Work to complete. The output consists only of the lines from the one with "Tree (45, 1075)" through the end of the records, each printed exactly, and contains no pictures.

Given data.
⟨

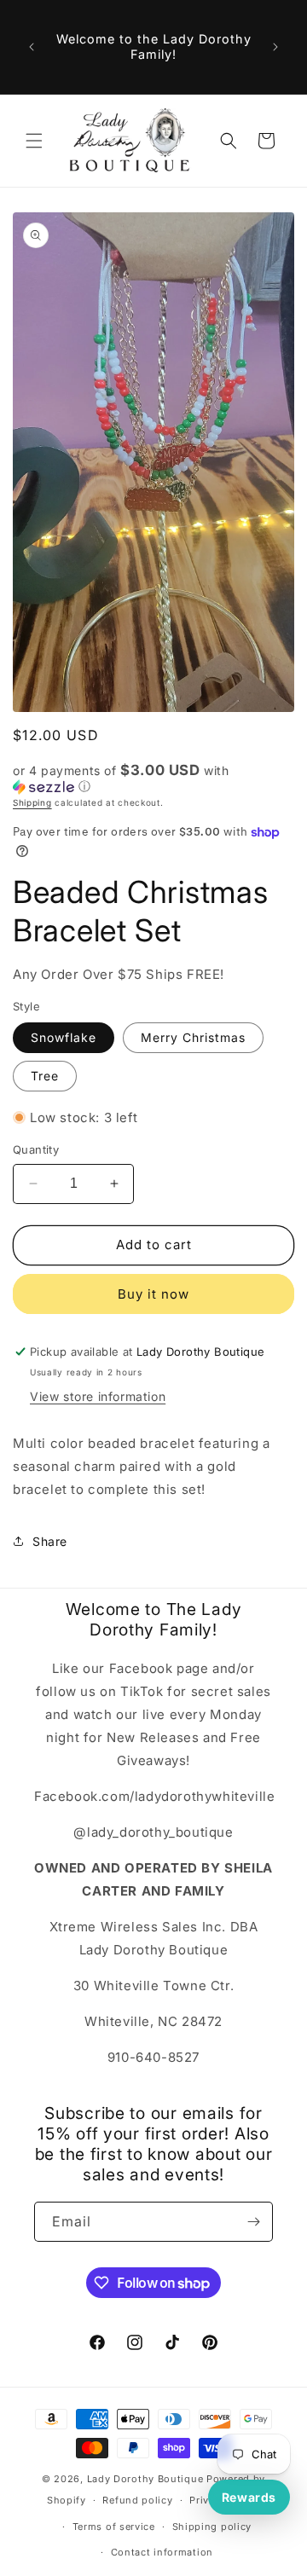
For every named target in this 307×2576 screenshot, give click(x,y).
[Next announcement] (275, 47)
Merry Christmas (193, 1037)
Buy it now (153, 1294)
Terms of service (113, 2527)
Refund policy (137, 2500)
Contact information (162, 2552)
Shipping (32, 802)
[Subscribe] (253, 2222)
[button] (34, 140)
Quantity (36, 1149)
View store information (97, 1396)
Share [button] (49, 1541)
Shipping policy (212, 2527)
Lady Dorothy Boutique (145, 2479)
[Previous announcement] (31, 47)
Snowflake (63, 1037)
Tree (45, 1075)
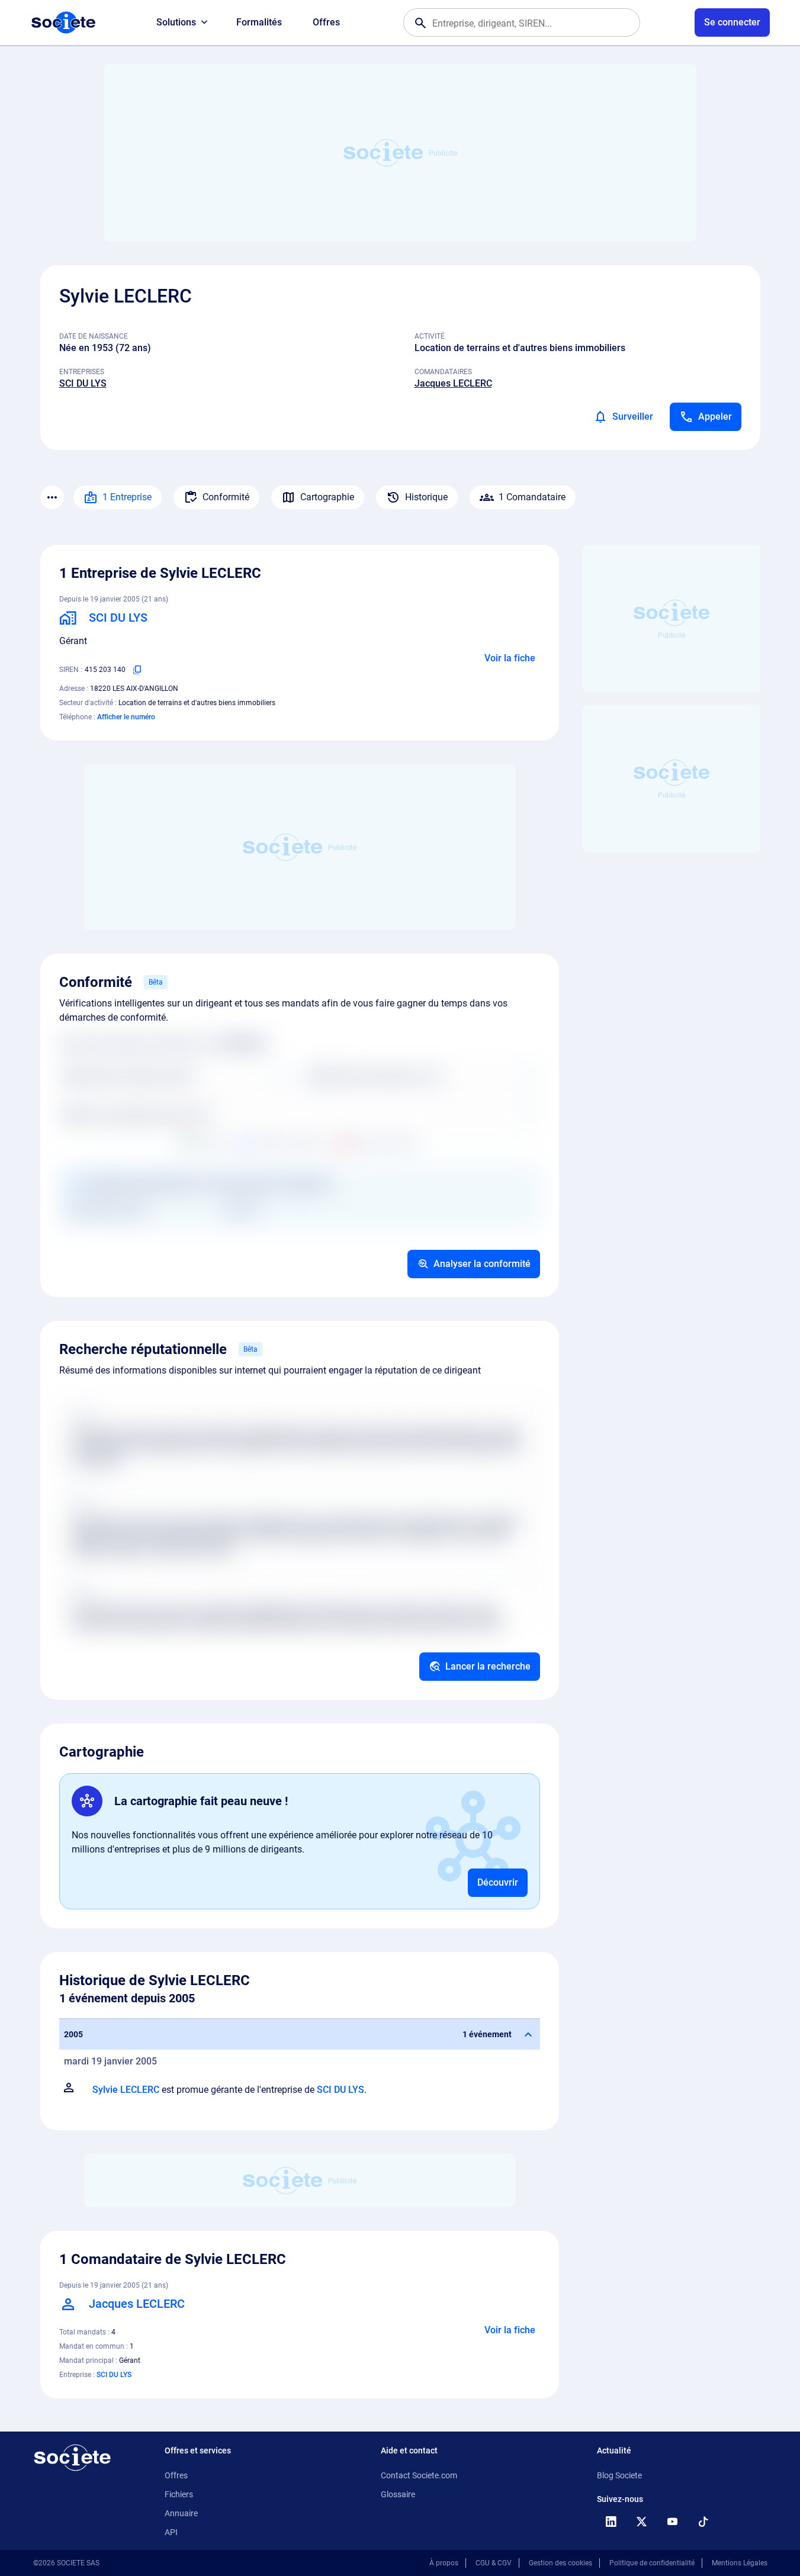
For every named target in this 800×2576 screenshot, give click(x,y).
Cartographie (327, 497)
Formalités (259, 22)
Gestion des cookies (560, 2563)
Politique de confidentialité (652, 2563)
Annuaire (181, 2513)
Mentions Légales (739, 2563)
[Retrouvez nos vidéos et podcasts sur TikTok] (703, 2521)
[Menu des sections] (52, 497)
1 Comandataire (532, 497)
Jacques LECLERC (453, 383)
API (171, 2532)
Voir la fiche (509, 658)
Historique (426, 497)
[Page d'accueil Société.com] (63, 22)
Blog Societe (619, 2475)
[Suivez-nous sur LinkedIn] (611, 2521)
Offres (326, 22)
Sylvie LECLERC (125, 2089)
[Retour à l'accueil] (72, 2457)
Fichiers (179, 2494)
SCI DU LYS (83, 383)
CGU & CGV (493, 2563)
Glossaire (398, 2494)
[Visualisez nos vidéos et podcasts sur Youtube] (672, 2521)
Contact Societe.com (419, 2475)
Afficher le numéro (126, 717)
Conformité (226, 497)
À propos (443, 2563)
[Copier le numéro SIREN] (137, 669)
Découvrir (497, 1882)
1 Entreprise (127, 497)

⟩

Output.
Tree (45, 1075)
For every named target in this 800×2576 screenshot, give click(x,y).
Cartographie (327, 497)
Formalités (259, 22)
Gestion des cookies (560, 2563)
Politique de confidentialité (652, 2563)
Annuaire (181, 2513)
Mentions Légales (739, 2563)
[Retrouvez nos vidéos et podcasts sur TikTok] (703, 2521)
[Menu des sections] (52, 497)
1 Comandataire (532, 497)
Jacques LECLERC (453, 383)
API (171, 2532)
Voir la fiche (509, 658)
Historique (426, 497)
[Page d'accueil Société.com] (63, 22)
Blog Societe (619, 2475)
[Suivez-nous sur LinkedIn] (611, 2521)
Offres (326, 22)
Sylvie LECLERC (125, 2089)
[Retour à l'accueil] (72, 2457)
Fichiers (179, 2494)
SCI DU LYS (83, 383)
CGU & CGV (493, 2563)
Glossaire (398, 2494)
[Visualisez nos vidéos et podcasts sur Youtube] (672, 2521)
Contact Societe.com (419, 2475)
Afficher le numéro (126, 717)
Conformité (226, 497)
À propos (443, 2563)
[Copier le numéro SIREN] (137, 669)
Découvrir (497, 1882)
1 Entreprise (127, 497)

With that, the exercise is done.